Rwanda genocide: Kagame warns of 'showdown' with France
Rwanda's President Paul Kagame has warned of a "showdown" with France after a French investigation into the events leading to Rwanda's genocide was reopened.
Then-Rwandan president Juvenal Habyarimana was killed when his plane was shot down in 1994.
His assassination triggered nationwide violence, leading to 800,000 deaths.
Investigators want to hear evidence from a former general who claims Mr Kagame was involved.
President Kagame rejected the allegations, and criticised French authorities for re-opening the investigation last week.
"The judicial system of Rwanda is not subordinate to France or France's interests," he said.

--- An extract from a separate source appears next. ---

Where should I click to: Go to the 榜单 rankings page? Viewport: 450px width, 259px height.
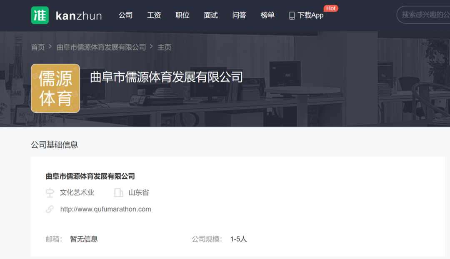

France, in turn, is accused by Mr Kagame of taking part in the massacres - a charge denied by Paris.
"If starting all over again is a showdown we will have a showdown, there is no problem about that," Mr Kagame said.
Former Rwandan army chief Faustin Kayumba Nyamwasa, who lives in exile in South Africa, says that Mr Kagame was responsible for the attack on the aircraft.
French authorities have now asked for South Africa's cooperation in formally questioning Mr Nyamwasa.
Rwanda and France have an ongoing dispute about the circumstances surrounding the 1994 plane crash, in which French crew members also died.
Rwanda's genocide, the victims of which largely came from the minority Tutsi ethnic group, took place between April and June 1994, leaving 800,000 dead within 100 days.
On 6 Apri, 1994, President Juvenal Habyarimana's plane - which was also carrying the President of Burundi - was shot down by an unknown assailant. Mr Kagame maintains it was the work of Hutu extremists, who wanted to provide a pretext for violence against the Tutsi community.
A Rwandan inquiry backed up the president's assertions, but subsequent French investigations have failed to reach any conclusions.
In 2006, Rwanda cut ties with France for three years after a judge called for Mr Kagame to stand trial.
Relations between the two nations have remained tense since then.